Sometimes it is said that mathematics talks only about truths that are invariant under isomorphisms. Thus, a syntactical characterization of sentences preserved under isomorphisms seems to be important to understand what mathematics is.
The importance of such sentences is underlined, for instance, by Bourbaki's requirement in [1, Chapter IV] that all axioms for mathematical structures satisfy the condition of being what they call transportable, that is, preserved under isomorphisms. In [2, §1], a formalization of Bourbaki's notion of mathematical structure and of the notion of transportable sentence was given and discussed. We adopt here, as in [2], Bourbaki's terminology, and call a sentence φ transportable if φ is true in a structure E if and only if φ is true in any structure F isomorphic to E.
An alternative formulation for Bourbaki's notion of structure is offered in [2, §3], which is also intended as a formalization of Suppes' notion of set-theoretical predicate, as formulated, for instance, in [3]. It is this alternative formulation that we adopt here.

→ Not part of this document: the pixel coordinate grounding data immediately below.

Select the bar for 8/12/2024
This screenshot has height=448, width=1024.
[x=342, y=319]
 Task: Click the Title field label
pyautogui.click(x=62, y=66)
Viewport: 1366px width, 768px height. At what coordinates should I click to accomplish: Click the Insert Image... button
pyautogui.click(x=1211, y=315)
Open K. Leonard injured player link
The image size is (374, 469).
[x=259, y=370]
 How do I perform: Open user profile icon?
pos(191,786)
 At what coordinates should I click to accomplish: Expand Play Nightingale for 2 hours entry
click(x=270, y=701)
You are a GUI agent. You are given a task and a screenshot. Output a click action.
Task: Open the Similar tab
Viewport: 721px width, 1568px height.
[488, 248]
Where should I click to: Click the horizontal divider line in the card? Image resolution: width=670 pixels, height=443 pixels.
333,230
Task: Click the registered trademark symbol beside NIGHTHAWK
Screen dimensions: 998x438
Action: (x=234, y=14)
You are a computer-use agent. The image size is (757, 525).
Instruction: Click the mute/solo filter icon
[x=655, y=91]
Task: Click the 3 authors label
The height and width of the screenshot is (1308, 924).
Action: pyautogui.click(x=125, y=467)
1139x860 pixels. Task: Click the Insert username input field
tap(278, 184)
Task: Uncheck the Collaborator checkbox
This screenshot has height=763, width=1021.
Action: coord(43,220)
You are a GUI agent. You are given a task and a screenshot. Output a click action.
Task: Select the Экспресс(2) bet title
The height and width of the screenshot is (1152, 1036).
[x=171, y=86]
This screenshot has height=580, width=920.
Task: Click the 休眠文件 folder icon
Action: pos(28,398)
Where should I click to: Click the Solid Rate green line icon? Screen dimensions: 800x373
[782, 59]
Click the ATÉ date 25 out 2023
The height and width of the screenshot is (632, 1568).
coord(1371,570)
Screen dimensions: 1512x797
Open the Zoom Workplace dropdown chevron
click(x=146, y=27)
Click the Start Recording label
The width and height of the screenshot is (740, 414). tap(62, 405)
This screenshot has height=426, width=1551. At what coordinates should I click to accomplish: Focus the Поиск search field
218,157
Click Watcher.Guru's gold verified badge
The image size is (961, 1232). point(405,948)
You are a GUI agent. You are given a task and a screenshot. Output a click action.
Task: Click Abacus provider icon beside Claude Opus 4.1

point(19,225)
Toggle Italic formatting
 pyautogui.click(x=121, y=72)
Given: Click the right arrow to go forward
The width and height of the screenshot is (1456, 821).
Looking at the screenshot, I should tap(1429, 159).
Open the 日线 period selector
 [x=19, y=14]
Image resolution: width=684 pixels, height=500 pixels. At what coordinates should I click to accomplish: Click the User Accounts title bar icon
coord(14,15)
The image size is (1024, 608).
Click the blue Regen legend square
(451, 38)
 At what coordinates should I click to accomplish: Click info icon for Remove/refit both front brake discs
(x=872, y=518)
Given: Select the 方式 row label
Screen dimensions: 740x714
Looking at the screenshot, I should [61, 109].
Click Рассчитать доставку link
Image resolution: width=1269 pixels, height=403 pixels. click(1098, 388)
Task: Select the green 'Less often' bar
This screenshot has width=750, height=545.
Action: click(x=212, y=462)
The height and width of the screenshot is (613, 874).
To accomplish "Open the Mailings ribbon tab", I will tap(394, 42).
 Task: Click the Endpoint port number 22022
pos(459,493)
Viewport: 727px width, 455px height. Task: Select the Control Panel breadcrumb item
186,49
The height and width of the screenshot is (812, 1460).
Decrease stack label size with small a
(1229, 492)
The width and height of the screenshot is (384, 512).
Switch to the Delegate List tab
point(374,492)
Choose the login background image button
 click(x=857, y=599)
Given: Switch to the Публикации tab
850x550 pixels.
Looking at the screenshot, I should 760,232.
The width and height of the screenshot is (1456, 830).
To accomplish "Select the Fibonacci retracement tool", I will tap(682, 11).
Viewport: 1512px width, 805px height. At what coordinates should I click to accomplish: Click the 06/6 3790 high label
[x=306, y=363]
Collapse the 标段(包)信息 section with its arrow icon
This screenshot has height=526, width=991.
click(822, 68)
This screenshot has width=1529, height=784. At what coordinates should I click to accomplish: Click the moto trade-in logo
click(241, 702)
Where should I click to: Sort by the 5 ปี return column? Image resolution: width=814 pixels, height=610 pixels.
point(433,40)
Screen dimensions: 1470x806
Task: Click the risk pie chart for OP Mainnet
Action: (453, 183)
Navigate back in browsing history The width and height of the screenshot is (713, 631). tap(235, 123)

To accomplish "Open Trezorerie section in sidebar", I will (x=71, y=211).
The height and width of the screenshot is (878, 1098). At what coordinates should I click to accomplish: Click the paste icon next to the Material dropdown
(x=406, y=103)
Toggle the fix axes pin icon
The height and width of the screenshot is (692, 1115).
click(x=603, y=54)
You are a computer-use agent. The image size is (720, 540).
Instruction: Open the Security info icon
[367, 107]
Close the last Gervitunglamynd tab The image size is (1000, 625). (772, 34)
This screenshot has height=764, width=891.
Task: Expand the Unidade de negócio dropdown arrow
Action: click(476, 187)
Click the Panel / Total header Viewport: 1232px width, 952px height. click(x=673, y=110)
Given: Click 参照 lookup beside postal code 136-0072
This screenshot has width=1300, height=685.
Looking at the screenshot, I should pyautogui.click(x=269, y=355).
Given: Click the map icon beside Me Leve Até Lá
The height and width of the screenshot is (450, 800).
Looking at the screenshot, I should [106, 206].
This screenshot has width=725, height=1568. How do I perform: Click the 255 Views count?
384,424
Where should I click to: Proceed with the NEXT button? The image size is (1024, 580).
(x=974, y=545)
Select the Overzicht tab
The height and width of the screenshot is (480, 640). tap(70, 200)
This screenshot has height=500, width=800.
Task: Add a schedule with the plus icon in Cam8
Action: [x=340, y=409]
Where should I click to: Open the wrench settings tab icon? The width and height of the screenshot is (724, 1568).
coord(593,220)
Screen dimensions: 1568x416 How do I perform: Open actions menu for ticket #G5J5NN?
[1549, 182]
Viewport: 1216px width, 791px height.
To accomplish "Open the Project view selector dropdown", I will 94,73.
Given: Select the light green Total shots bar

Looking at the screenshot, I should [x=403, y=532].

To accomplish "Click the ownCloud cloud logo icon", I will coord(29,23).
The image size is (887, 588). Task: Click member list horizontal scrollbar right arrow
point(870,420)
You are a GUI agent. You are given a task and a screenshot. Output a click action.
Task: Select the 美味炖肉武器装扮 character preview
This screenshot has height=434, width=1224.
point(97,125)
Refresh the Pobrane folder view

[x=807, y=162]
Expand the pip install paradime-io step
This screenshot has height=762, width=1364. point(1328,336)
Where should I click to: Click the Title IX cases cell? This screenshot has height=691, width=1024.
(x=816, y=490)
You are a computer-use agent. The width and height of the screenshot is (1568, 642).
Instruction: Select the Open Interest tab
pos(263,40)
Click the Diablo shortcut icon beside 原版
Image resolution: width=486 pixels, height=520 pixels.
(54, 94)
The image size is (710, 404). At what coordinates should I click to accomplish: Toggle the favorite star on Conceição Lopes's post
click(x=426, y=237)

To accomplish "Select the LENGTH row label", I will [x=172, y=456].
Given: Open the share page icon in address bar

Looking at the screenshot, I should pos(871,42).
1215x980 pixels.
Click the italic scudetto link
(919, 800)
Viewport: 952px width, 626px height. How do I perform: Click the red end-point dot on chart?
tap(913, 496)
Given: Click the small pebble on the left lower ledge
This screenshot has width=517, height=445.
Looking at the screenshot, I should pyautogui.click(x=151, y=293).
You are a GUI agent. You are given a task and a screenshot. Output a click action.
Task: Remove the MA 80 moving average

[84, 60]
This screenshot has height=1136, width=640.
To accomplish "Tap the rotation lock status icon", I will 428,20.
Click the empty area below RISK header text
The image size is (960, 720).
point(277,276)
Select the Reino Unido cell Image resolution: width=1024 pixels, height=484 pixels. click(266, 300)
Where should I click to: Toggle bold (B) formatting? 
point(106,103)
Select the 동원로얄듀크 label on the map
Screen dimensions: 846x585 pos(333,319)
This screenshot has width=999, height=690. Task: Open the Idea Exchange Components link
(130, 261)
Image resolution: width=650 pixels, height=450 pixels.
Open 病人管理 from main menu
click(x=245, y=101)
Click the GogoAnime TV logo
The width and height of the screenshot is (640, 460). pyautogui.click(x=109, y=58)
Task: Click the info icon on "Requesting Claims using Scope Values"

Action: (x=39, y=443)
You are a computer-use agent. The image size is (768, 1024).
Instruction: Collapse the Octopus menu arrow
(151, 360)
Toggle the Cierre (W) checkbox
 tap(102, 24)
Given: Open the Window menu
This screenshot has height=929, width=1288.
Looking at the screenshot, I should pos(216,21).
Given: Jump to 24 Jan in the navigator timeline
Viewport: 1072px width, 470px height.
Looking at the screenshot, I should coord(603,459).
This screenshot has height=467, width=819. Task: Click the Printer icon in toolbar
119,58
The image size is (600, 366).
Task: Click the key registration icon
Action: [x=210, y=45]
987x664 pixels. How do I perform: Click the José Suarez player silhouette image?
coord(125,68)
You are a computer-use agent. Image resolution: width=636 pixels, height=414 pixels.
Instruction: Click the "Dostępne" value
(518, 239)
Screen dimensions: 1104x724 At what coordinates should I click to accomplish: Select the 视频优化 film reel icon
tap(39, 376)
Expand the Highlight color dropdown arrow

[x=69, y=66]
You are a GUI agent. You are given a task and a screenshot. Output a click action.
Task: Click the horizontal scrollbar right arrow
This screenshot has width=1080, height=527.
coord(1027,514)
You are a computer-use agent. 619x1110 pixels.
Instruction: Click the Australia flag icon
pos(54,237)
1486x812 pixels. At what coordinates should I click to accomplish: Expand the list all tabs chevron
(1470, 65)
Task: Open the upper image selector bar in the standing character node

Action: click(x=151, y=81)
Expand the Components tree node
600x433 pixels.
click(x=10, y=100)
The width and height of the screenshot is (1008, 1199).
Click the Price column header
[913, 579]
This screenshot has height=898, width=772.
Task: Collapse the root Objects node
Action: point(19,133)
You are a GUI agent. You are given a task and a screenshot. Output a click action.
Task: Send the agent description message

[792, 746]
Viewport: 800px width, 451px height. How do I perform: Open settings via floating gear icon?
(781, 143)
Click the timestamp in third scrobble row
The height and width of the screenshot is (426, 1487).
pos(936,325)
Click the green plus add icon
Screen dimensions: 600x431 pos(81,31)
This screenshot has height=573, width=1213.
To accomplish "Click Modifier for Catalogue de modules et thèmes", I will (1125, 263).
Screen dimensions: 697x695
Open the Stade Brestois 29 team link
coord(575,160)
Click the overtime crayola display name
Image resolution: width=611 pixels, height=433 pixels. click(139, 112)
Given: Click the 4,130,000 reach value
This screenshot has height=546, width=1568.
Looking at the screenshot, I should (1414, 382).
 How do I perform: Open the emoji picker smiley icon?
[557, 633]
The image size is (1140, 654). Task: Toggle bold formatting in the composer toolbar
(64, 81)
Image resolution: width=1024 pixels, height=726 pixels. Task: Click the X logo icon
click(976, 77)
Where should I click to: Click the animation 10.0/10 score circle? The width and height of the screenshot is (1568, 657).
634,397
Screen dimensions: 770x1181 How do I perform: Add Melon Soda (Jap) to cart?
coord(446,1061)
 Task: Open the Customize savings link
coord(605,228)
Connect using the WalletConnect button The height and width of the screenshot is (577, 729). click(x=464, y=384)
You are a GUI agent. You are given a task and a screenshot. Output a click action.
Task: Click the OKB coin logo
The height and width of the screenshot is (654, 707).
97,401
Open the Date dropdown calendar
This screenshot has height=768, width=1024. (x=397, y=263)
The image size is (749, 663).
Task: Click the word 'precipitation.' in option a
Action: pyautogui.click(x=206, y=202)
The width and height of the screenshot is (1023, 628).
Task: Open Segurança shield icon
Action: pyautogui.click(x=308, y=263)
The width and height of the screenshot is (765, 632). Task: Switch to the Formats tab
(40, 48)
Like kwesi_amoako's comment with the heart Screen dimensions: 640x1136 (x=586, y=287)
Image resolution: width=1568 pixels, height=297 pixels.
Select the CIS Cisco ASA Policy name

In [2, p. 106], it was conjectured that a set-theoretical sentence is transportable if and only if it is equivalent to a sentence of type theory. One direction of the conjecture is obvious, namely, that any sentence of type theory is transportable. It is also clear that there are sentences of set theory which are not transportable. The main purpose of the present paper is to prove the rest of the conjecture. That is, we prove here that any transportable set-theoretical sentence is equivalent to a sentence of type theory.